- Whenever possible, immediately place patients in the ED after triage, rather that the waiting room when beds are available.
- Have workable standing orders for selected patients that can be initiated by the triage nurse. This can reduce time spent in the ED and improve compliance with so-called quality measures.
- Register the patient at the bedside. This removes registration from the time of the ED visit.
- Organize work areas to maximize the efficiency of the providers (MDs,PAs,NPs). Assign "zones" of responsibility and make a target time for seeing patients, i.e. within 10-12 minutes after being placed in the treatment room.
- Use a workable patient tracking system. This can be a whiteboad or a computer system, but it must be efficient and intuitive to use.

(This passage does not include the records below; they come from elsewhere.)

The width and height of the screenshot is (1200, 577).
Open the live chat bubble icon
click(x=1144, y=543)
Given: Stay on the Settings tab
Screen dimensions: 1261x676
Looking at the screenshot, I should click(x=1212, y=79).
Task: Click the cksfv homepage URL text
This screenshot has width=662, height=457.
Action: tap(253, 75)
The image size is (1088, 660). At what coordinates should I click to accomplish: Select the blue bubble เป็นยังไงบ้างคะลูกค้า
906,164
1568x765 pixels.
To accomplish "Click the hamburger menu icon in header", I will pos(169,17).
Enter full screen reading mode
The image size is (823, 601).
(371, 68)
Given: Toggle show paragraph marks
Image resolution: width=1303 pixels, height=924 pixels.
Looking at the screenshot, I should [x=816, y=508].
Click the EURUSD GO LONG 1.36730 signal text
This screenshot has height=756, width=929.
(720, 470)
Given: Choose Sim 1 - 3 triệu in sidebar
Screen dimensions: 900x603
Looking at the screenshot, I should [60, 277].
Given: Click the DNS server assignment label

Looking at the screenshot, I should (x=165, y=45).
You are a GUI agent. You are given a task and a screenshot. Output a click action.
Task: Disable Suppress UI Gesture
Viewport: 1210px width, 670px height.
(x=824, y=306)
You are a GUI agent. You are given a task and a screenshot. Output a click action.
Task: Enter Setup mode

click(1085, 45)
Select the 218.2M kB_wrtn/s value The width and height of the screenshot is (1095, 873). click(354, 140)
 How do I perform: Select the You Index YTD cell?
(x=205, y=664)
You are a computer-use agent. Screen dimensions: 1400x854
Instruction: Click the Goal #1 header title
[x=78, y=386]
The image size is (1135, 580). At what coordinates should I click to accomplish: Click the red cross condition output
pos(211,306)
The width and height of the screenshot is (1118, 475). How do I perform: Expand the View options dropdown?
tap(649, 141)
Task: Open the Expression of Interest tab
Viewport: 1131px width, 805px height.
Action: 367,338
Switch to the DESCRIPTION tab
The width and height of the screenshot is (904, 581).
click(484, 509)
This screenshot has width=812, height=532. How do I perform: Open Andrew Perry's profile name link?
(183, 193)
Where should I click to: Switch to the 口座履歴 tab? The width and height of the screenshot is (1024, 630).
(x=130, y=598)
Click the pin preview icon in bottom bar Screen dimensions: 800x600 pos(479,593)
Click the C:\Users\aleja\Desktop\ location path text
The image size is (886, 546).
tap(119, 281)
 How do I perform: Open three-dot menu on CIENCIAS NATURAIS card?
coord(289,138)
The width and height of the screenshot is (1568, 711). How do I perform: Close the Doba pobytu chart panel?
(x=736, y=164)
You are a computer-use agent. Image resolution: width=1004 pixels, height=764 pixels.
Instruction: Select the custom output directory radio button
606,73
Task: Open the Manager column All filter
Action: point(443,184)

- Have a system for tracking charts. Don't waste time looking for a chart, know where the chart should be during every phase of care.
- Dictate the chart. It's fast, efficient, can capture all the data for accurate coding and is far superior if you have to go to court. Best of all, with new software programs, it's also become a lot cheaper.
- Make a disposition. Don't let patient's sit for hours after their work-up is complete.
- Don't let the hospital keep admits in the ED. They get less than optimal care and suffer higher mortality and morbidity. This is a hospital problem and to not address it is negligence on the part of the hospital.
- Don't let admitting physicians hold up the ER. Develop a hospital protocol that requires an admitting physician to either a) see the pateint within 30 minutes or b) use brief admitting orders to get the patient to an appropriate inpatient bed as soon as possible.